**Dati forniti:**
☆ ☆ ☆

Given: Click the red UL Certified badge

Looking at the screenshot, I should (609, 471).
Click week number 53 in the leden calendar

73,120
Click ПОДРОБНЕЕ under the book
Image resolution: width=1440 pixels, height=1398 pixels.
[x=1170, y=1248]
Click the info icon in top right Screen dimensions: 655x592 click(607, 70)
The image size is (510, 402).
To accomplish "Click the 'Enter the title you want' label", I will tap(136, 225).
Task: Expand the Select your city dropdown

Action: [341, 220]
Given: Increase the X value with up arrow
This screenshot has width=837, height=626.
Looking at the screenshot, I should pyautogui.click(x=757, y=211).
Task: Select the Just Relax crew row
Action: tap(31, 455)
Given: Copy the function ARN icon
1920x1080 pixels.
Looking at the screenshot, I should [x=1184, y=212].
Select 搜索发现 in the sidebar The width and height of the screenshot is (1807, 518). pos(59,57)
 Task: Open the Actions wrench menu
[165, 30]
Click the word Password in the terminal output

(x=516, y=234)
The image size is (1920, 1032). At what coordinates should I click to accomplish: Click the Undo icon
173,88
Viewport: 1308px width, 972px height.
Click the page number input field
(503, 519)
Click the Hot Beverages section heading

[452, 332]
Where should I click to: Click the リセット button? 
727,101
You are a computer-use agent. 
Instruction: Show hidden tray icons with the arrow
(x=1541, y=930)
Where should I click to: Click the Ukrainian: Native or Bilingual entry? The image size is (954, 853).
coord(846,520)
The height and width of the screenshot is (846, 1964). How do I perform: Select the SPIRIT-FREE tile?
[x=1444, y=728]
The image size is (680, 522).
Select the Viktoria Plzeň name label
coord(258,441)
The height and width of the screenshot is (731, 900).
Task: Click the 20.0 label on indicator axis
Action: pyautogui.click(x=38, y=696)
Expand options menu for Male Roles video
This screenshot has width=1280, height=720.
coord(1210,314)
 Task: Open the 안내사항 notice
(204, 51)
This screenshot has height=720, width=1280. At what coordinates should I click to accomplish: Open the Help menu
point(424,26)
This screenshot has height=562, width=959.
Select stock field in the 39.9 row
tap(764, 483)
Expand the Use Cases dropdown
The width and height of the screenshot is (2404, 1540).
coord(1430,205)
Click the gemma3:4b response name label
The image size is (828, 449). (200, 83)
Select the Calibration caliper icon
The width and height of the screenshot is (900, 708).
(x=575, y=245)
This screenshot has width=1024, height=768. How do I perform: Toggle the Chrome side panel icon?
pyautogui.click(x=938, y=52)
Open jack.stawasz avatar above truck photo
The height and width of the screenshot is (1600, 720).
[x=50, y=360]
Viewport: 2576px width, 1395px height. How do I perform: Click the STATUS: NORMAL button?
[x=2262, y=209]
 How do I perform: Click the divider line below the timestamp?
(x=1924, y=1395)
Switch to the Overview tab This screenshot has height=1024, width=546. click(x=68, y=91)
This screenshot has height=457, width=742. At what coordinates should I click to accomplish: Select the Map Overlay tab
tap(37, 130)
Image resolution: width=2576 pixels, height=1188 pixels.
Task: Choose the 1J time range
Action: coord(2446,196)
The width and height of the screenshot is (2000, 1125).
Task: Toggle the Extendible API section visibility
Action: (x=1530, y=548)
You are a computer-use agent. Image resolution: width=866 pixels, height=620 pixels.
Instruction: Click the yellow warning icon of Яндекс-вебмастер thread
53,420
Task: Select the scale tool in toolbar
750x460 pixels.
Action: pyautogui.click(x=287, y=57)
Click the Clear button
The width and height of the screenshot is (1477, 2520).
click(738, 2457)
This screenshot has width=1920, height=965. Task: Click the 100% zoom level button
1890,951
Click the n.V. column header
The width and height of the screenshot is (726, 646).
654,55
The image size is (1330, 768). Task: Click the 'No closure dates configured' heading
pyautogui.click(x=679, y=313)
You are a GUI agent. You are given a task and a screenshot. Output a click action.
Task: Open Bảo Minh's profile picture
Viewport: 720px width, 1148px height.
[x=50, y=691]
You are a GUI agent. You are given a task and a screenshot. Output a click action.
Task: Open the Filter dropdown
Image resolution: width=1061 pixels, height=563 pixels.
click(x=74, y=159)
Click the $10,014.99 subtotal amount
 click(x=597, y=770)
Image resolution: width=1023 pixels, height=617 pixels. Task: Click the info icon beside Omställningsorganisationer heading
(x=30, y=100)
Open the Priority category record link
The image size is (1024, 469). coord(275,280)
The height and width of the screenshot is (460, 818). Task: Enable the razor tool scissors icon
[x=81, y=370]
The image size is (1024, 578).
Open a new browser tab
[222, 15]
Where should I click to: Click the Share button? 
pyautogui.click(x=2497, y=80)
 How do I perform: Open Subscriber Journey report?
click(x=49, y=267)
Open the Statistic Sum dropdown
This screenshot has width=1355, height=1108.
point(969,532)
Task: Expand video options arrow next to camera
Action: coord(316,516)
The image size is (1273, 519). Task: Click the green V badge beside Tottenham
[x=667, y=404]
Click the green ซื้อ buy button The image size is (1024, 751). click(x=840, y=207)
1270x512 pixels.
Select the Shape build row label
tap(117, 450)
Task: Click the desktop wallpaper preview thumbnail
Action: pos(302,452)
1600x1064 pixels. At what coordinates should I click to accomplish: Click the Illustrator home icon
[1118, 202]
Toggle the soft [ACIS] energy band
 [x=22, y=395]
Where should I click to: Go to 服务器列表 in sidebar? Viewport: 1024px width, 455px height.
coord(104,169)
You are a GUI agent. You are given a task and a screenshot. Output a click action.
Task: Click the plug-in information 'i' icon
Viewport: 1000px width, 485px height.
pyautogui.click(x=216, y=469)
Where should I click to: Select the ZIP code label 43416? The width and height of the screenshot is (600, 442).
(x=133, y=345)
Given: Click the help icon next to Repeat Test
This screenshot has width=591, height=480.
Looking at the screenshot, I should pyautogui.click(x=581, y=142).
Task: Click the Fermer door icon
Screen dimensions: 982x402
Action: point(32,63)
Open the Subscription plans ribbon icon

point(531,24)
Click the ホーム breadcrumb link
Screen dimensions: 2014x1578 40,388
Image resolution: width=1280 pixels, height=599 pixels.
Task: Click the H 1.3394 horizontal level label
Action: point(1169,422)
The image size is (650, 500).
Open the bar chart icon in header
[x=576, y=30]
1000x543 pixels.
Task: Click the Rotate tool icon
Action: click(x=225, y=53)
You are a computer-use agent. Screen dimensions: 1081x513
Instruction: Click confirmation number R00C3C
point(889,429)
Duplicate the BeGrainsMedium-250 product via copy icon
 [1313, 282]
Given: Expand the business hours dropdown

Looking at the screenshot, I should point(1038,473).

☆ ☆ ☆

**Obiettivo:**
Riproduca senza alcuna modifica la porzione dei dati che si apre con la prima riga e si chiude con la riga contenente "[x=1170, y=1248]", entrambe incluse, e nient'altro.

**Esercizio svolto:**
Given: Click the red UL Certified badge

Looking at the screenshot, I should (609, 471).
Click week number 53 in the leden calendar

73,120
Click ПОДРОБНЕЕ under the book
Image resolution: width=1440 pixels, height=1398 pixels.
[x=1170, y=1248]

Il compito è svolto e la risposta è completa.